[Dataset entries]
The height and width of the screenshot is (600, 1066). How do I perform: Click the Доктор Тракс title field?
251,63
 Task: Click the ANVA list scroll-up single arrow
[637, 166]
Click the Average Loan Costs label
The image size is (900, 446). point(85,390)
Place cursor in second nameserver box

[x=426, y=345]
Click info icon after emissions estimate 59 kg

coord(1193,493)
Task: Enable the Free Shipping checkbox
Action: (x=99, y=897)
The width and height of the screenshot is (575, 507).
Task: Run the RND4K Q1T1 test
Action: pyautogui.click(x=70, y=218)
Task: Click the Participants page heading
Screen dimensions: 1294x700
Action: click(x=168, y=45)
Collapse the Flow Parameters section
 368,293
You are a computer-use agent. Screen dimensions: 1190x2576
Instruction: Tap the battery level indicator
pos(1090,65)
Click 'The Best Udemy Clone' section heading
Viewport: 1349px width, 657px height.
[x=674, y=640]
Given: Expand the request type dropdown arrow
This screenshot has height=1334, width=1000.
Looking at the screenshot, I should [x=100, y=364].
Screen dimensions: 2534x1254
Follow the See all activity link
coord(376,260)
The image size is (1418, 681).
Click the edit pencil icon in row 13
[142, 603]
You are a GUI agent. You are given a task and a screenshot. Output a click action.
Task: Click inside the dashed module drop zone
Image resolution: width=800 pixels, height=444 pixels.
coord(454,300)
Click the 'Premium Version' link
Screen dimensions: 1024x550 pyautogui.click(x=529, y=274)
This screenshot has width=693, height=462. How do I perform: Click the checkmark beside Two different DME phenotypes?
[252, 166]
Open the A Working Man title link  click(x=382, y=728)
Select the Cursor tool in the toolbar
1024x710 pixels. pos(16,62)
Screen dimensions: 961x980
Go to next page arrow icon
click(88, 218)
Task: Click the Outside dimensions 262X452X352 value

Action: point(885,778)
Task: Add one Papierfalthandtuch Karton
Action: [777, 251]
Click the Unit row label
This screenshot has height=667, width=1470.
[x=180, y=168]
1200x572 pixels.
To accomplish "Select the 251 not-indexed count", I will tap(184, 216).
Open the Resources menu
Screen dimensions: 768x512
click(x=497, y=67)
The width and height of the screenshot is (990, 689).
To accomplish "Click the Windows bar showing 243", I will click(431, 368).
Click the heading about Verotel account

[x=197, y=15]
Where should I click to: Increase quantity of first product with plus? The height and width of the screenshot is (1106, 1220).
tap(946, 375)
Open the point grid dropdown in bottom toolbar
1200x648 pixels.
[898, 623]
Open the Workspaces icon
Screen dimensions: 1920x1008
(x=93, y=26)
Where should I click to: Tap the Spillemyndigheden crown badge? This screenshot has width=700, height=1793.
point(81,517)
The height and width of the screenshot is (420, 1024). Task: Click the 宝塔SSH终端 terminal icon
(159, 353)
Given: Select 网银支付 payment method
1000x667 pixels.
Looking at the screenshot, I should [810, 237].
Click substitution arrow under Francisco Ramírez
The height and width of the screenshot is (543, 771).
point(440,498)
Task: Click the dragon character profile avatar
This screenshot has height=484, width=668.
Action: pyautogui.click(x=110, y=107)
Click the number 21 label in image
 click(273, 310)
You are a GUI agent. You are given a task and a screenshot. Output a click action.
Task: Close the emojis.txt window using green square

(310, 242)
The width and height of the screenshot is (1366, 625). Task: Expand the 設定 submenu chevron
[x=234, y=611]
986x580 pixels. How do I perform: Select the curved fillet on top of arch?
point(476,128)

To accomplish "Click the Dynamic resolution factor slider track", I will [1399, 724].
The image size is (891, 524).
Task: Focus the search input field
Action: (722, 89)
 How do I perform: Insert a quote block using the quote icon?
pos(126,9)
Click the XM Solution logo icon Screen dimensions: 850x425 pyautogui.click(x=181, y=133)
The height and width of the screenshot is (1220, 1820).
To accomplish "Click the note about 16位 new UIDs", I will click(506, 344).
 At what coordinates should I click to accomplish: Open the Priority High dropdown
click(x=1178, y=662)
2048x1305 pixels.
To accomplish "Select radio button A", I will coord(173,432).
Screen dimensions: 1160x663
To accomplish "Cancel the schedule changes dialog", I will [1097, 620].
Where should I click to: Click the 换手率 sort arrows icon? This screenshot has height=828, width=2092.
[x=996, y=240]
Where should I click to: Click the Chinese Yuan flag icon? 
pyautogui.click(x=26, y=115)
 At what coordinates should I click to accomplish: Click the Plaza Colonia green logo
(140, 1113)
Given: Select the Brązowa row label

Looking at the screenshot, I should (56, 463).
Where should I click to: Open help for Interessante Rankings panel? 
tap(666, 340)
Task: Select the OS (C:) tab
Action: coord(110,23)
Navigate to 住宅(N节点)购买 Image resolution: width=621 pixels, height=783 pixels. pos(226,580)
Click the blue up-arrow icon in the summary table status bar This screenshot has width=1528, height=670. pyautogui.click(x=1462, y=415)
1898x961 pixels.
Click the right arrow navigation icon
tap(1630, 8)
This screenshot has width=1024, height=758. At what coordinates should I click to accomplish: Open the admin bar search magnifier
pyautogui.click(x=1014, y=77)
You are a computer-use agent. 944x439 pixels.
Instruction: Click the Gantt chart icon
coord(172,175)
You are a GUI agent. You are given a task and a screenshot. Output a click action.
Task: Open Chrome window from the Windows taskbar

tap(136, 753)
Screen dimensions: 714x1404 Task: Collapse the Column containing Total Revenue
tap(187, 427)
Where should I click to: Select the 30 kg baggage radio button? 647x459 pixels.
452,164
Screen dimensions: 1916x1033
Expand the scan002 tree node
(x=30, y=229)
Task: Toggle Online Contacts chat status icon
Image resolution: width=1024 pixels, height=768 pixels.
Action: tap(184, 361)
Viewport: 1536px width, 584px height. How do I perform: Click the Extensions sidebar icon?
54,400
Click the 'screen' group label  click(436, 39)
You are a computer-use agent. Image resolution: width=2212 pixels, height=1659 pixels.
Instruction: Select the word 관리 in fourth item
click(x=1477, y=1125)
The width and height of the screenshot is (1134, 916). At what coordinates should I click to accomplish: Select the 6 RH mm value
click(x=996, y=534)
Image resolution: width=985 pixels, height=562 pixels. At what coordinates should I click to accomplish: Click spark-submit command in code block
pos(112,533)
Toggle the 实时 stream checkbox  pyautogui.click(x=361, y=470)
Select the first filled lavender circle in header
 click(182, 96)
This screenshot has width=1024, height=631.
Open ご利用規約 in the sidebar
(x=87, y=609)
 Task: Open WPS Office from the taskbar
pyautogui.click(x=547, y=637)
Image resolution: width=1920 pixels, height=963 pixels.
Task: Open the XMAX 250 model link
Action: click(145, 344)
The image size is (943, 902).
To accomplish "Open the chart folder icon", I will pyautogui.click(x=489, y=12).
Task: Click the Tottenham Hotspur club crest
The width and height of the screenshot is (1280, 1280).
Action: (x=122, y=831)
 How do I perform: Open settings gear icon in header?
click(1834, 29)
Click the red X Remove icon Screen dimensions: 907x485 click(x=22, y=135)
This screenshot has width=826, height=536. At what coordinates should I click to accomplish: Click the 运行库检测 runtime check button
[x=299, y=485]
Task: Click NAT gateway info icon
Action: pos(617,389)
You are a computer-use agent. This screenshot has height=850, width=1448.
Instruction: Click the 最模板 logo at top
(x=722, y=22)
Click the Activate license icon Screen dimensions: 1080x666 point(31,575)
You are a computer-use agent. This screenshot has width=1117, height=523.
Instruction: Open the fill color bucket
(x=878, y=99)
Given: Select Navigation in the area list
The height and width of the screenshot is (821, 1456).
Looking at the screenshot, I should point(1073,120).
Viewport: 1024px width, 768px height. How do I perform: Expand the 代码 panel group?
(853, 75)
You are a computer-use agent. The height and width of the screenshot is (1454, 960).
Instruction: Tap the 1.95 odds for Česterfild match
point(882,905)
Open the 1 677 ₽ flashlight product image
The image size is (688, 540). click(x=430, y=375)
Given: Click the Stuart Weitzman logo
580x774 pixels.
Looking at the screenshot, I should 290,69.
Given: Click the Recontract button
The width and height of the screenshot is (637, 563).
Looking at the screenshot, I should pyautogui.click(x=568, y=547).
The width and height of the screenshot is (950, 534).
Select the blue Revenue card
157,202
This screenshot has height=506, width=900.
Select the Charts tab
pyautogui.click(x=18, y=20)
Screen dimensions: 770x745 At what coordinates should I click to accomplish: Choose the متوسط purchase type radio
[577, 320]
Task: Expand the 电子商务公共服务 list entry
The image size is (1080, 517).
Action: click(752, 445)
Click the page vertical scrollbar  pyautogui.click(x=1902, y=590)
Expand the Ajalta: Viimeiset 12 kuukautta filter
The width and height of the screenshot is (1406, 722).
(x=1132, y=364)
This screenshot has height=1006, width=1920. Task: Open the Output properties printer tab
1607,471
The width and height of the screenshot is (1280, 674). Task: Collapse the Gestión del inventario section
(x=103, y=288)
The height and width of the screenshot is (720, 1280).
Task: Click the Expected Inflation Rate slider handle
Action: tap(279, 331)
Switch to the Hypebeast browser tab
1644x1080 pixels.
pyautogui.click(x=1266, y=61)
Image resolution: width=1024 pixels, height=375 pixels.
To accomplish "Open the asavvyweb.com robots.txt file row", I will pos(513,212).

- **Work instruction**
Check each line above for the string "Toggle" and copy the ones that have it.

- **Answer to the problem**
Task: Toggle Online Contacts chat status icon
Toggle the 实时 stream checkbox  pyautogui.click(x=361, y=470)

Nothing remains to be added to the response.